(Saved entries)
----------

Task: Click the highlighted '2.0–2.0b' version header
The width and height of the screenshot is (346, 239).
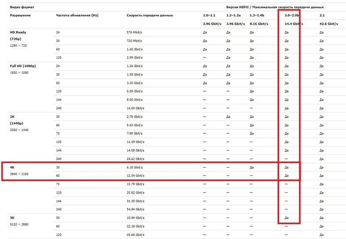Action: (292, 15)
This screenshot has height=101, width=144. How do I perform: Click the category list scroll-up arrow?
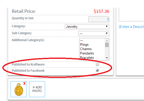tap(107, 41)
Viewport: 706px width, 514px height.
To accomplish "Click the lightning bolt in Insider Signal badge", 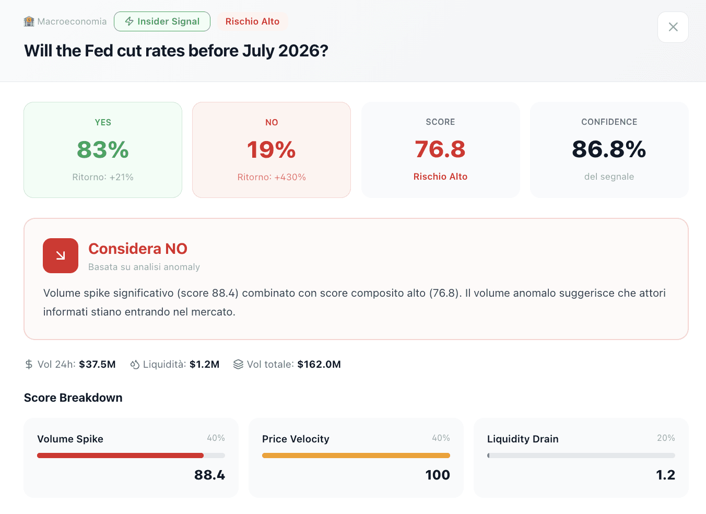I will pos(128,21).
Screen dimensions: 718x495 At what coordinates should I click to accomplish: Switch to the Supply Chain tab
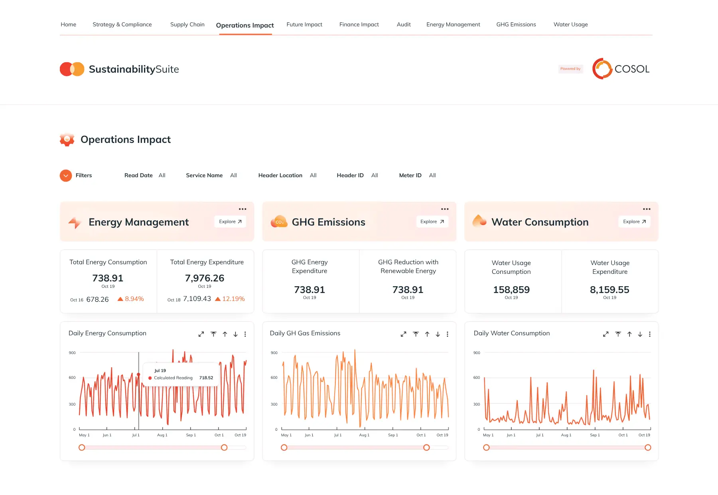(187, 24)
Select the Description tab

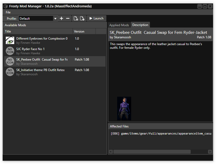pyautogui.click(x=140, y=25)
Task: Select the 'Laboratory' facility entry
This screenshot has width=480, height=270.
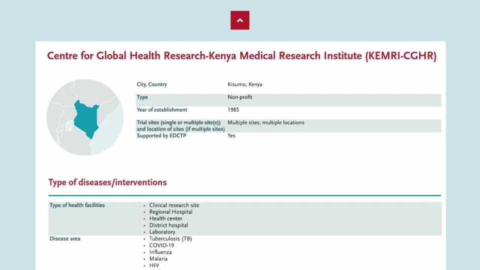Action: pyautogui.click(x=162, y=232)
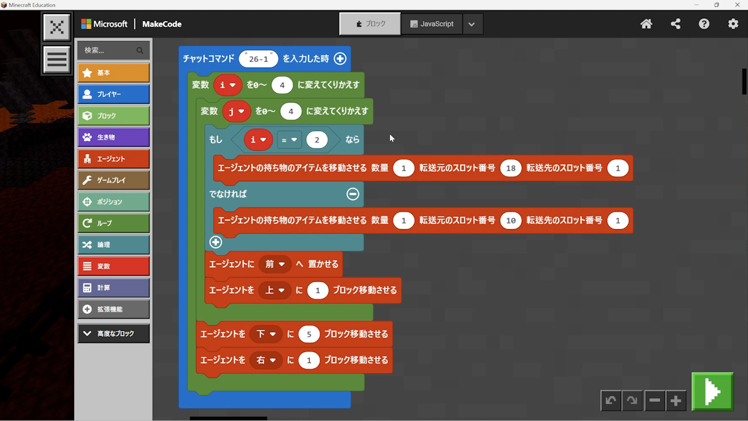Add a condition with plus icon below if block

pos(216,242)
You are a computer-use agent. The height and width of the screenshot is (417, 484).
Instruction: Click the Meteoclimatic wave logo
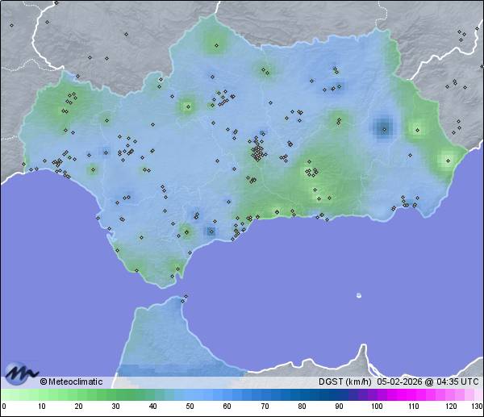click(x=19, y=373)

----------

*Problem statement:*
Return every line from the one containing "Select the Description tab" down to the end of the lines, unchanged, leaving out the pictures.

*Reply:*
Select the Description tab

pyautogui.click(x=140, y=25)
Task: Select the 'Laboratory' facility entry
This screenshot has width=480, height=270.
Action: pyautogui.click(x=162, y=232)
Add a condition with plus icon below if block

pos(216,242)
You are a computer-use agent. The height and width of the screenshot is (417, 484).
Instruction: Click the Meteoclimatic wave logo
click(x=19, y=373)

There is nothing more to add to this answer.